Phase one of a hybrid effectiveness-implementation study to assess the feasibility, acceptability and effectiveness of implementing seasonal malaria chemoprevention in Nampula Province, Mozambique
Published:
Resources: Journal article
Authors: Kevin Baker, Ivan Alejandro Pulido Tarquino, Pedro Aide, Craig Bonnington, Christian Rassi, Sol Richardson, Chuks Nnaji, Arantxa Roca-Feltrer, Maria Rodrigues, Mercia Sitoe, Sonia Enosse, Caitlin McGugan, Francisco Saute, Gloria Matambisso, Baltazar Candrinho
Results suggest that seasonal malaria chemoprevention (SMC) is effective at preventing clinical malaria in under-fives and does not significantly affect levels of drug resistance. SMC was positively accepted by the community in the study districts.
Background
Seasonal malaria chemoprevention (SMC) is a highly effective intervention for malaria prevention in high burden areas with seasonal transmission, historically implemented in the Sahel.
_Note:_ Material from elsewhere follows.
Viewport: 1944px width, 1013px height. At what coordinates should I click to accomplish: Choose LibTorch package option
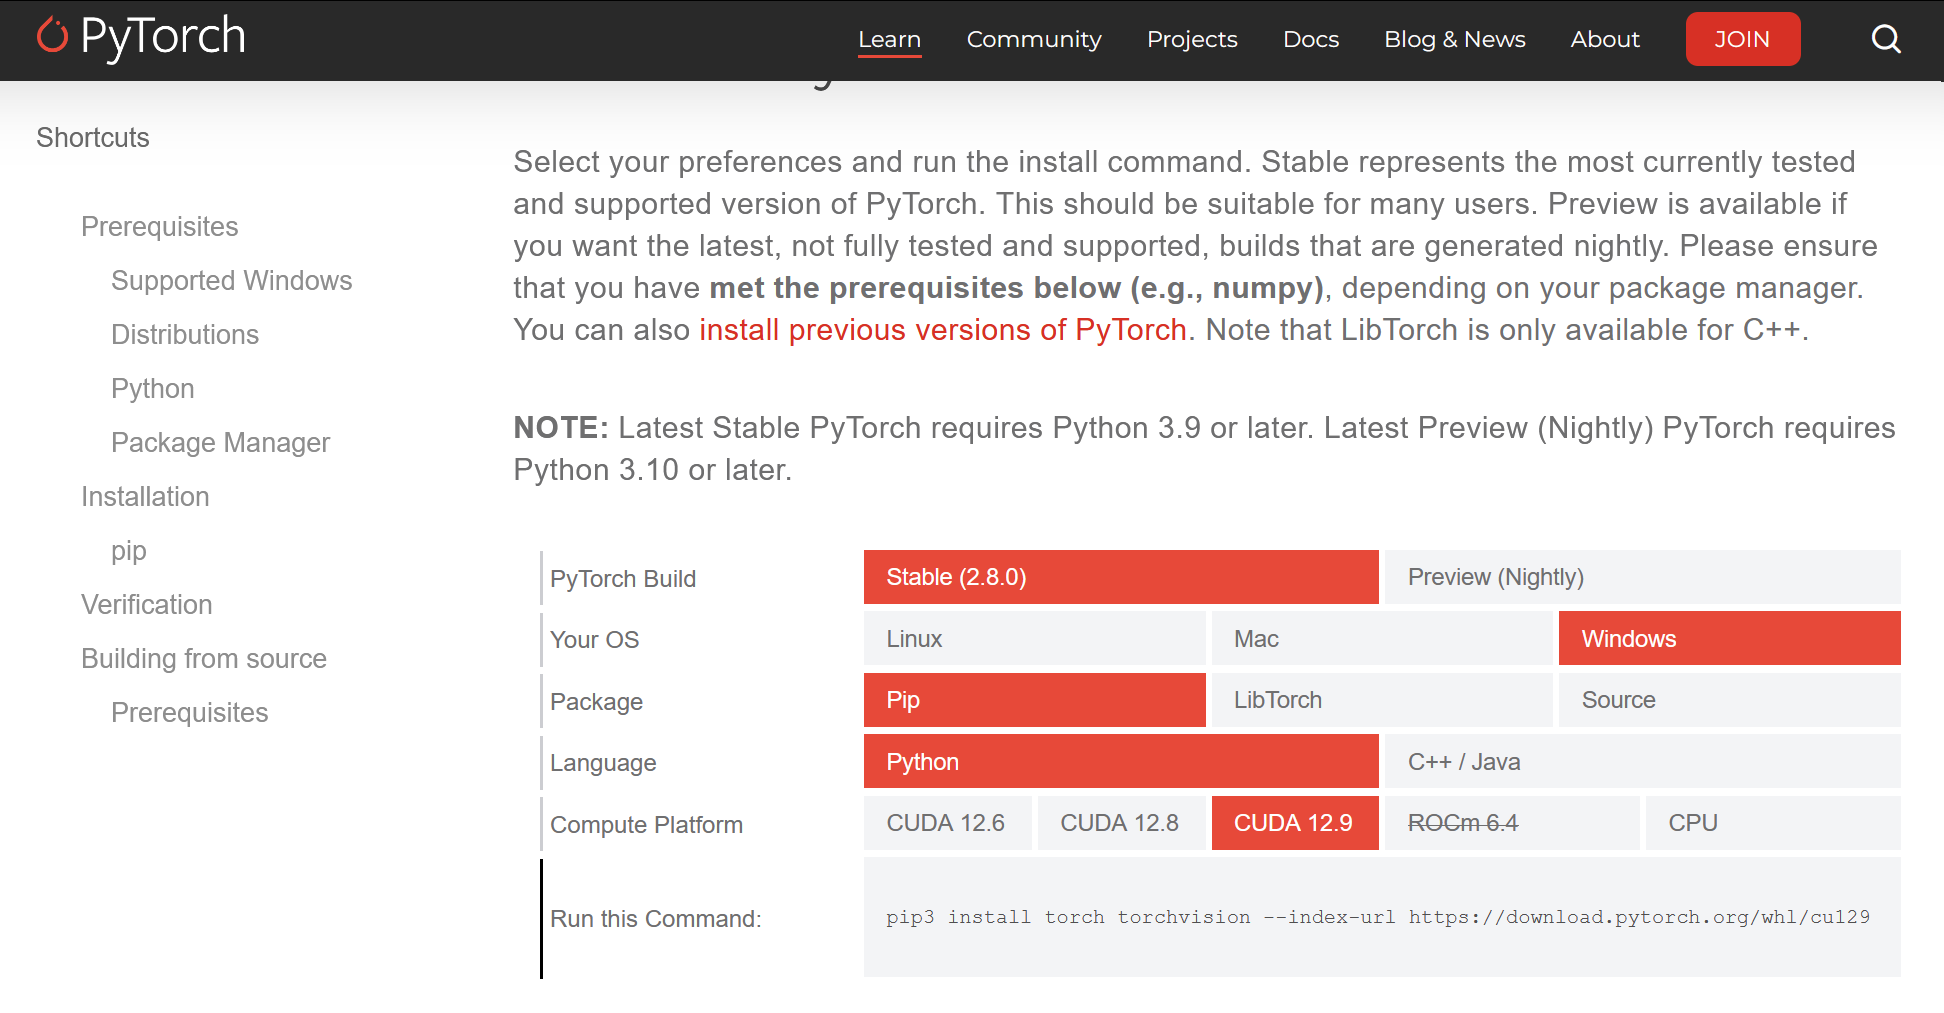click(1382, 700)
Mozambique contributes to four percent of global malaria cases. Malaria Consortium, in partnership with the National Malaria Control Programme, conducted a two-year phased SMC study in Nampula province using sulfadoxine-pyrimethamine (SP) plus amodiaquine (AQ), or SPAQ, in children under five. Phase one results presented here highlight acceptability, feasibility and protective effect of SMC.
Methods
A pragmatic type II hybrid effectiveness-implementation study design was adopted, using mixed methods. The study was conducted in three districts, utilising: (1) non-randomised controlled trial reporting on malaria incidence; (2) drug resistance molecular marker study reporting on resistance marker changes over time; (3) coverage and quality assessment on the SMC distribution; and (4) a qualitative acceptability and feasibility assessment with stakeholders.
Results
Children who received SMC had 86 percent (hazard ratio 0.14, 95 percent CI 0.09–0.24) lower hazards of developing clinical malaria during the peak transmission season compared with children in the comparison district. Prevalence of SP molecular markers associated with resistance was high at baseline (K540E 66.1 percent). SMC achieved high coverage of eligible children over four cycles (87.7 percent, 95 percent CI 83.9–90.8 percent). Qualitative results indicate SMC was positively accepted by the targeted community.
Conclusions
Results suggest that SMC was effective at preventing clinical malaria, did not significantly impact resistance profile and was feasible and acceptable in the context. Phase two will assess SMC impact in reducing malaria incidence and if chemoprevention efficacy of SPAQ is impacted by drug resistance and drug concentrations.